Extracting tables from web page #
Extracting tables from the web page is an easy task when using PSParseHTML.
$Url = 'https://en.wikipedia.org/wiki/List_of_AMD_Ryzen_processors'
$AllTables = ConvertFrom-HtmlTable -Url $Url
$AllTables.Count
$AllTables[12] | Format-Table
$Url = 'https://ifj.edu.pl/private/krawczyk/kurshtml/tabele/tabele.htm'
$AllTables = ConvertFrom-HtmlTable -Url $Url
$AllTables.Count
$AllTables[12] | Format-Table
PSParseHTML provides two engines to play with HTML. One is based on HTML Agility Pack, and the other is Angle Sharp.
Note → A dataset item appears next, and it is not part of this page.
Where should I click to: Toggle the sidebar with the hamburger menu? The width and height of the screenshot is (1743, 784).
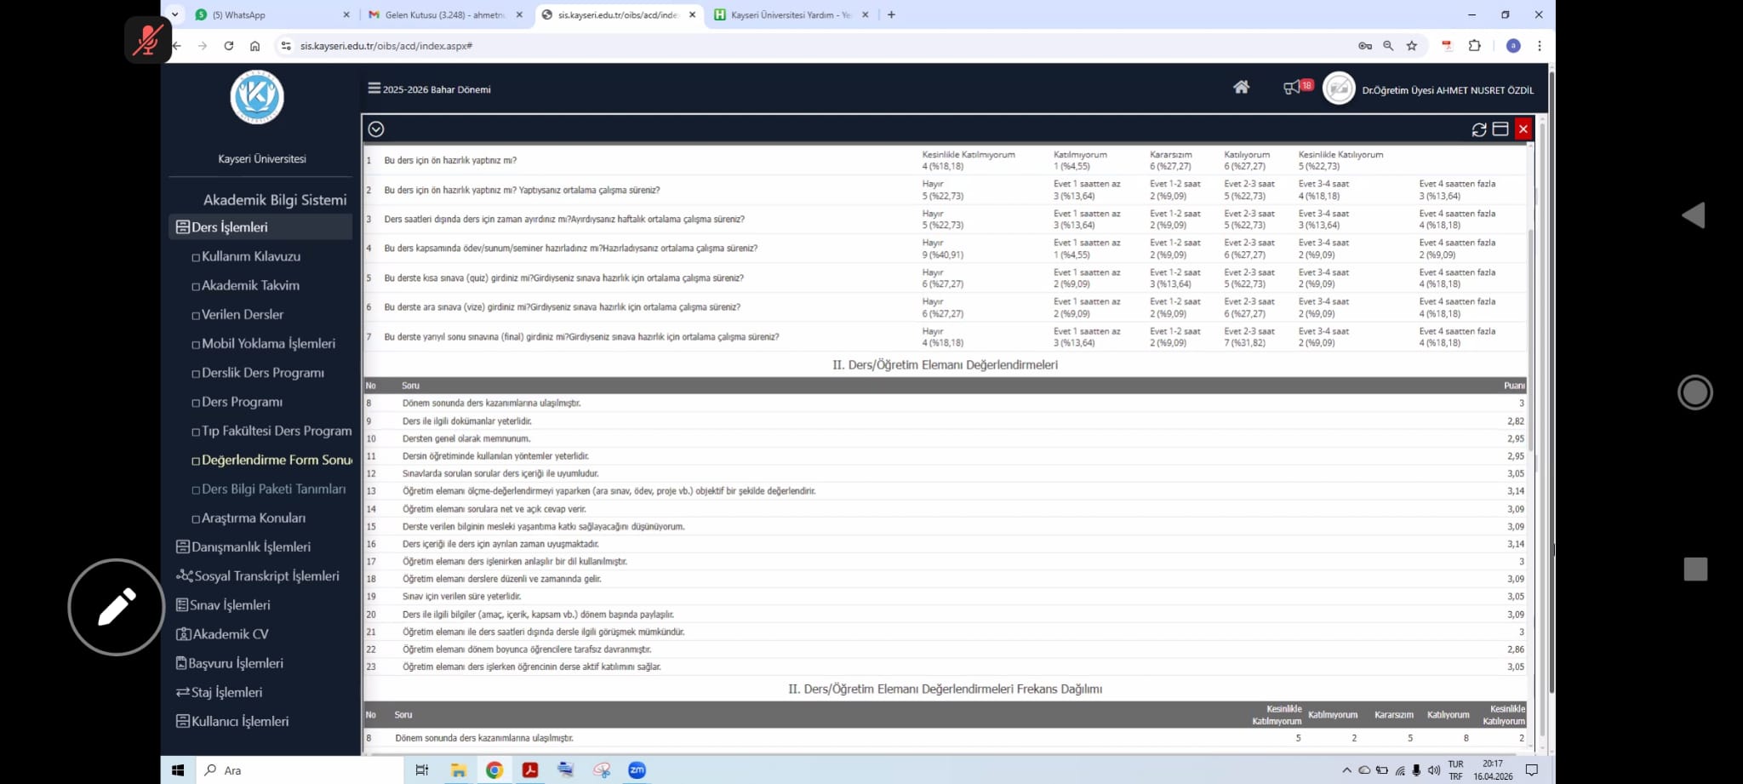point(374,89)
This provides the unique ability to choose the one that works best for a given case, as HTML tends to be tricky.
$Url = 'https://en.wikipedia.org/wiki/List_of_AMD_Ryzen_processors'
$AllTables = ConvertFrom-HtmlTable -Url $Url -Engine AngleSharp
$AllTables.Count
$AllTables[12] | Format-Table
Output from the above example:
Model Releasedate Fab CPU GPU Socket PCIela
nes
----- ----------- --- --- --- ------ ------
Cores(threads) Core config[i] Clock rate (GHz) Cache Architecture Config[ii] Clock
Base Boost L1 L2 L3
Ryzen 3 5300U[152] January 12, 2021 TSMC7FF 4 (8) 1 × 4 2.6 3.8
Ryzen 5 5500U[153][154] 6 (12) 2 × 3 2.1 4.0 8 MB4 MB per CCX 448...
Ryzen 7 5700U[155] 8 (16) 2 × 4 1.8 4.3 512:32:88 CU 190...
$Url = 'https://ifj.edu.pl/private/krawczyk/kurshtml/tabele/tabele.htm'
$AllTables = ConvertFrom-HtmlTable -Url $Url -Engine AngleSharp
$AllTables.Count
$AllTables[12] | Format-Table
Output from the above example:
Komórka a1 Komórka a2
---------- ----------
Komórka a3 Komórka a4
As seen above module supports proper encoding, which it tries to autodetect during a scan of a webpage.